非ケインズ効果を伴わない増税はやめるべき!  ―前田拓生

2010年06月26日 22:30

菅首相は参議院選挙を前にして「消費税増税」を打ち出しました。真意はわかりませんが、「現状の危機的な財政を考えてのこと」と思っていましたから、それなりに評価をしていました。しかし、選挙演説等を聞いていると増税で集めた資金は「財政再建」というよりも、単に「雇用の増加に使う」という感じです。しかもこの場合の雇用は付加価値生産ではない分野(介護従事者や公務員など)の生産要素としての労働を中心としたものだそうです。これではいわゆる「非ケインズ効果」も期待できません。というか、中流世帯の負担を高めるだけになると思われます。

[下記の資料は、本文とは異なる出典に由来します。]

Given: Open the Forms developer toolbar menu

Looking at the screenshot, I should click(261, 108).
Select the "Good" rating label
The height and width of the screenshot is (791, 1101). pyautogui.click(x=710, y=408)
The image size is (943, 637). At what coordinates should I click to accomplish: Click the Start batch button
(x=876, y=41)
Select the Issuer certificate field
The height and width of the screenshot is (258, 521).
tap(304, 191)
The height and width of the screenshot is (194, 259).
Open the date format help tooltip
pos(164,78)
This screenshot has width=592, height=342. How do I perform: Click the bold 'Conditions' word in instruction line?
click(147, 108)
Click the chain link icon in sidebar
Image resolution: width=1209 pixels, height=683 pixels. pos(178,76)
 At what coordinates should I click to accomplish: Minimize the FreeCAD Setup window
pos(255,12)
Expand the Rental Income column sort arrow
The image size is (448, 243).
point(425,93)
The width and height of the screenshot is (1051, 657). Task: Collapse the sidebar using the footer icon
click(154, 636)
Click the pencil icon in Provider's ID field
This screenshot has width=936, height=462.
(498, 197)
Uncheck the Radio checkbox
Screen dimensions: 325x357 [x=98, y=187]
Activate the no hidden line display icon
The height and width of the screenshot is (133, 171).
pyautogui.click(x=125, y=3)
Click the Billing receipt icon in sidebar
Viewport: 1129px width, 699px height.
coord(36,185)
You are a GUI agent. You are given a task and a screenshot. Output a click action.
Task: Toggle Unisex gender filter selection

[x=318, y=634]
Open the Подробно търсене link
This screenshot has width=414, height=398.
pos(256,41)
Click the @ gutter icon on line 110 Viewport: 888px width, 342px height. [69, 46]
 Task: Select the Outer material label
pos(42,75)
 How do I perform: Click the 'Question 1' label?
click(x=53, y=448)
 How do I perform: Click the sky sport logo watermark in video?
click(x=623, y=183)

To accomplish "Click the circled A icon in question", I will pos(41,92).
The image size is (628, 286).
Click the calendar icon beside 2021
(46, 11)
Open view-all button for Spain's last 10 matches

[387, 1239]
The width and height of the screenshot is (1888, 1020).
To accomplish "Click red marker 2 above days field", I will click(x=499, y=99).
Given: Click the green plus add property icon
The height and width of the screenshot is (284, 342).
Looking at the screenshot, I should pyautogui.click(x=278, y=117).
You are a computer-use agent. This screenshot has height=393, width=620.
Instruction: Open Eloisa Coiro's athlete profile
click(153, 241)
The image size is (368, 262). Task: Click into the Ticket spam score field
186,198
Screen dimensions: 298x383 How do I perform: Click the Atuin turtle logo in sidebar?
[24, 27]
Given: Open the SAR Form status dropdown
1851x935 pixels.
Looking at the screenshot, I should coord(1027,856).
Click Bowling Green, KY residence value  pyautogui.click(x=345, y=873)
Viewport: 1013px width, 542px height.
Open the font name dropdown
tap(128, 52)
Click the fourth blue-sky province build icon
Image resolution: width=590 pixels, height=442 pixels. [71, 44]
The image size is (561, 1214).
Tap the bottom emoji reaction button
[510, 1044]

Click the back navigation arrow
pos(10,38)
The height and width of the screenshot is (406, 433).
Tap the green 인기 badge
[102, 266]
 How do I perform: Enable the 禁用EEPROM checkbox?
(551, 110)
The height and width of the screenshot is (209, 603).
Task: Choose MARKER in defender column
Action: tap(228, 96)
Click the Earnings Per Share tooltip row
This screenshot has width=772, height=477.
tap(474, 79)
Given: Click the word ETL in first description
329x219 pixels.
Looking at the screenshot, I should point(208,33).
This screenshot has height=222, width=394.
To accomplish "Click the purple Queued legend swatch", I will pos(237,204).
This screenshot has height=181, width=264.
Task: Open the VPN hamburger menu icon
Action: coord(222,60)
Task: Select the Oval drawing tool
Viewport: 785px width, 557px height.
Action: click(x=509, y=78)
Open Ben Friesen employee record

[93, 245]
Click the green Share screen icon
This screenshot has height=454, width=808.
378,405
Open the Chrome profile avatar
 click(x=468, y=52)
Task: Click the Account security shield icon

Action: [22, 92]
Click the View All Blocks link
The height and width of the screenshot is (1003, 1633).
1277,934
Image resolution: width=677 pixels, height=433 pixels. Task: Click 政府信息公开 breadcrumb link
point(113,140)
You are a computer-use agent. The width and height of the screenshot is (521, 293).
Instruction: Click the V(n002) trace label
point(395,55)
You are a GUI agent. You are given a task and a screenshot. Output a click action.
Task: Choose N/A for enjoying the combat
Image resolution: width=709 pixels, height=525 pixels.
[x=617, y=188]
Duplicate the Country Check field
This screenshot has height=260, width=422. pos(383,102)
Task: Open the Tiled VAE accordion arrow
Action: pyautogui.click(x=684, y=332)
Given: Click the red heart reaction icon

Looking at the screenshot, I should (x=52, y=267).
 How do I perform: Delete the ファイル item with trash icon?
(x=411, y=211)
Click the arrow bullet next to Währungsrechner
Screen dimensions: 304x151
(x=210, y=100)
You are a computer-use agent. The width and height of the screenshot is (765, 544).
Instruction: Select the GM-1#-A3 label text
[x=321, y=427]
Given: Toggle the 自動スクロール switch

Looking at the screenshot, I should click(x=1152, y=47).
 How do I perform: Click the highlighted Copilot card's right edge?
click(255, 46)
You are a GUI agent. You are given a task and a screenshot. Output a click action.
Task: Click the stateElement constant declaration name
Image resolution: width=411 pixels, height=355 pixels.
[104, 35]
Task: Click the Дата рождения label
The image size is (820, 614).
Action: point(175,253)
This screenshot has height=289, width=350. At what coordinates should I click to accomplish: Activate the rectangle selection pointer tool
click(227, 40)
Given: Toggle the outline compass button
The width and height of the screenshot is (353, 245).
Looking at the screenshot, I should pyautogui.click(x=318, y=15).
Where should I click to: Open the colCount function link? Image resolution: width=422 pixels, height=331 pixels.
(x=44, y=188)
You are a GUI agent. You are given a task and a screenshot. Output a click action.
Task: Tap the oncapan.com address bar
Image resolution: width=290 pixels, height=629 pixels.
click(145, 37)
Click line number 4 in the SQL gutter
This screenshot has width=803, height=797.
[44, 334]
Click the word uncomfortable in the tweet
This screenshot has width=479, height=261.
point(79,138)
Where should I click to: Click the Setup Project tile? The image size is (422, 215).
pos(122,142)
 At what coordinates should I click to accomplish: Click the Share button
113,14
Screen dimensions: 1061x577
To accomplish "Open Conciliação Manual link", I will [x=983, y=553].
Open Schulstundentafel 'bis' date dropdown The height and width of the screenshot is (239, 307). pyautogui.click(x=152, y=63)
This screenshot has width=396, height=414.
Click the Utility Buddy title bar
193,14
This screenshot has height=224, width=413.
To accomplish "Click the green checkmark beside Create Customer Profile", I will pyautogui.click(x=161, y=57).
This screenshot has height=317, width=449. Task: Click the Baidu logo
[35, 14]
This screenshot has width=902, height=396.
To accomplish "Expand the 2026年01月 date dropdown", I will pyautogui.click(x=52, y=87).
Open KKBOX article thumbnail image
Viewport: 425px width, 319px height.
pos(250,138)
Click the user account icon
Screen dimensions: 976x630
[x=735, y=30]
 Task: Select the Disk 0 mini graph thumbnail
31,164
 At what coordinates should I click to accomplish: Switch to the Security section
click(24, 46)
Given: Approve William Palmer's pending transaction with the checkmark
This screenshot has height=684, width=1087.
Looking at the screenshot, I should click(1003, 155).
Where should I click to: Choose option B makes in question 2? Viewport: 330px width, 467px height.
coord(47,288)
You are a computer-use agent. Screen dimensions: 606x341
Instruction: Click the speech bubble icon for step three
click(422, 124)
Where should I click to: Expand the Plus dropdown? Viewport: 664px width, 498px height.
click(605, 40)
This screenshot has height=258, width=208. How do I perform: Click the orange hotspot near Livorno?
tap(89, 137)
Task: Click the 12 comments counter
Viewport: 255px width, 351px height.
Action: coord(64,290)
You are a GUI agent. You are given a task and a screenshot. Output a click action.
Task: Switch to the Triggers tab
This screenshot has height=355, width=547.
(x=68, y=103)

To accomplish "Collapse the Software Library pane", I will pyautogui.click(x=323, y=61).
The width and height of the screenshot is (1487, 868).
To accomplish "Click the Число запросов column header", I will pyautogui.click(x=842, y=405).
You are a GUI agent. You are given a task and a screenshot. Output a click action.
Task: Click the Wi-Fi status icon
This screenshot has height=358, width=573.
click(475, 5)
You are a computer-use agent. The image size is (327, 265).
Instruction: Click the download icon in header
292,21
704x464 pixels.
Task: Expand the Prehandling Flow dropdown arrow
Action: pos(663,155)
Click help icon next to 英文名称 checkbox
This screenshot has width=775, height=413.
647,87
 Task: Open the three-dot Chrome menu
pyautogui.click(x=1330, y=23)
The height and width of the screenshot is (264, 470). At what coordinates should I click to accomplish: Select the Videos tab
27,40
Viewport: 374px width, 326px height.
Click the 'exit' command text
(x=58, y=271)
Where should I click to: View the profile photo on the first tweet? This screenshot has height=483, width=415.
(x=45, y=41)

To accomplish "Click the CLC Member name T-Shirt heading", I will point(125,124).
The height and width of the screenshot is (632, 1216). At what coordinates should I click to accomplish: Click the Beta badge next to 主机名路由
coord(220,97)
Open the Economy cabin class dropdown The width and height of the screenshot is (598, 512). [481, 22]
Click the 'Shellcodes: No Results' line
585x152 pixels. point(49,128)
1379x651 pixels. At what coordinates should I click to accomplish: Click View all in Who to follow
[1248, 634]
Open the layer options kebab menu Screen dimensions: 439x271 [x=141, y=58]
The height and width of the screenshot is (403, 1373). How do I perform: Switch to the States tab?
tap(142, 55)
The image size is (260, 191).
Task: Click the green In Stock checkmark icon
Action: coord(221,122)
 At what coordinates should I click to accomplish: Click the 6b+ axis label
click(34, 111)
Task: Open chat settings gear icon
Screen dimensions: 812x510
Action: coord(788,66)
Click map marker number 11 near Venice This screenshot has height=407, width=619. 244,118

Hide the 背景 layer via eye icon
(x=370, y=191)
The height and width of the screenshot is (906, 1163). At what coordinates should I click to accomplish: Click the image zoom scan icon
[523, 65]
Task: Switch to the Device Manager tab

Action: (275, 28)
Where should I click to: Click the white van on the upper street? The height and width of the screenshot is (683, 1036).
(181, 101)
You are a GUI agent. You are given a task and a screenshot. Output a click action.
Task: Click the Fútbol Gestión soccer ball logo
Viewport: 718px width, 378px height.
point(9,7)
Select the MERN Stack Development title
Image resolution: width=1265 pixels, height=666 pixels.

一般に「第1の道」とは福祉重視経済(大きな政府)。「第2の道」は市場主義的経済(小さな政府)ですが、いずれもうまくいかないので、「第3の道」として市民を巻き込んだ社会(市民等を巻き込むことにより、なるべくスリム化した政府)を構築しようというのが、アンソニー・ギデンスの主張であり、それを実践したのが英国のブレア首相です。そして、菅首相も英国を模範として「第3の道」を推し進めるために政策を打ち出しているものと思っていました。実際、「最小不幸社会」をスローガンにしているので、それを実現するために政策運営をするものだと考えていました。

ところが・・・

菅首相(およびそのアドバイザー)の主張等を勘案すると、どうも「第1の道」に戻ろうとしているようにしかみえません。実際、アドバイザーの一人は「スウェーデンなどの欧州では税金は高いが安心して暮らすことのできるシステムがある」と解説しています。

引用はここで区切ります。